▶ _Task description_
Where does the string "name" appear in the records? Copy every line that contains it.

▶ _Material provided_
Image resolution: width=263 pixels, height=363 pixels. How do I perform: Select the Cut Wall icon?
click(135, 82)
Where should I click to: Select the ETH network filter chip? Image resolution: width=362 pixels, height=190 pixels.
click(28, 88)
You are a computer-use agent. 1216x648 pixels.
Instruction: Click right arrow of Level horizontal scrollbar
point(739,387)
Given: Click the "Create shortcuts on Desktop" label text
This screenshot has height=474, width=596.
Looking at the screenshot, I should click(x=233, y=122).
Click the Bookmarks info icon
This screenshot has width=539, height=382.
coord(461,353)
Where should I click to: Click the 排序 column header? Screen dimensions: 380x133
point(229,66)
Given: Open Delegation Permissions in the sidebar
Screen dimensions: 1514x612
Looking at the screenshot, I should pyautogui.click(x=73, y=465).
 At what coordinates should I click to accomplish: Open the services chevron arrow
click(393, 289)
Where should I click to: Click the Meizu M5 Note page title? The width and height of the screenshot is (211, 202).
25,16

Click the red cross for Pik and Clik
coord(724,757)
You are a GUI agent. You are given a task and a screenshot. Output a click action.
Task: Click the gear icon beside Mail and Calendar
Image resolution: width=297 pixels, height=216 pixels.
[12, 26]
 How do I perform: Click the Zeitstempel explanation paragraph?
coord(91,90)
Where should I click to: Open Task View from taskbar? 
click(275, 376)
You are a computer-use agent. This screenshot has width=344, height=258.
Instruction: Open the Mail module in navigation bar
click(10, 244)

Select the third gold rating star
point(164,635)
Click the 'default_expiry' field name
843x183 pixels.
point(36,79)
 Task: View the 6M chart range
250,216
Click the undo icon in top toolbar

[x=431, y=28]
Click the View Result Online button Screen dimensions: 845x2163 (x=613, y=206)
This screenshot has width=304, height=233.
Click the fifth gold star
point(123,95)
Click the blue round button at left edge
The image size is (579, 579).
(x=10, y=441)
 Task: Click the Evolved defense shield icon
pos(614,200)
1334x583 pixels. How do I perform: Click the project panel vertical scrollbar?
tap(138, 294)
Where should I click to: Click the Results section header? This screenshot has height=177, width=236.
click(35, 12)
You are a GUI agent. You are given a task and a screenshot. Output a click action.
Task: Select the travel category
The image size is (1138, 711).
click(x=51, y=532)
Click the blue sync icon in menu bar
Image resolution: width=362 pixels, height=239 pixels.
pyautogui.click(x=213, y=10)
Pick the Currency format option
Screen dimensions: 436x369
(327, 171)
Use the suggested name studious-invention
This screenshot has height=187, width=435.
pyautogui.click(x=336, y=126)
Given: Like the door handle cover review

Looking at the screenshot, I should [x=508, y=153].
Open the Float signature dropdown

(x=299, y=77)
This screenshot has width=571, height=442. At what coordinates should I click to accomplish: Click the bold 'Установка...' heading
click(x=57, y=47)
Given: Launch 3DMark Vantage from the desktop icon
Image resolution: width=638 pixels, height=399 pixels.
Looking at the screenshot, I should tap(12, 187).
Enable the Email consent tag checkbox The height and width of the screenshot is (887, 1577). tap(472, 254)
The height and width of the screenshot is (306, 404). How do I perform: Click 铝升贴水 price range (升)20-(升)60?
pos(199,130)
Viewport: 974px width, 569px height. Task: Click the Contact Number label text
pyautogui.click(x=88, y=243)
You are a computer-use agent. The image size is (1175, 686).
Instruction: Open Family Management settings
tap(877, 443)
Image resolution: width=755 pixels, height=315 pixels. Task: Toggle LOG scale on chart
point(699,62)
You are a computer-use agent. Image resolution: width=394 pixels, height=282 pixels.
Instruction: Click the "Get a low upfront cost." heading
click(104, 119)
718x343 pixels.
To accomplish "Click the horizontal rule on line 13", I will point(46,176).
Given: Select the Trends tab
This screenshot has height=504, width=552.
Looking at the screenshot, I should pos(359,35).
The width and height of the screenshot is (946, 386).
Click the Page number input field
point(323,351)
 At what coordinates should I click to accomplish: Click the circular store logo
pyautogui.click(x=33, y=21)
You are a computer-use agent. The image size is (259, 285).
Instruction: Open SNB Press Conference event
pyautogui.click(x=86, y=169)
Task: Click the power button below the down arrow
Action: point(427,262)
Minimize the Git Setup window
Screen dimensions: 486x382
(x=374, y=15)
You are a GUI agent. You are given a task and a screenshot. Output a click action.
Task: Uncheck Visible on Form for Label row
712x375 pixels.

▶ _Exercise result_
Click the 'default_expiry' field name
Use the suggested name studious-invention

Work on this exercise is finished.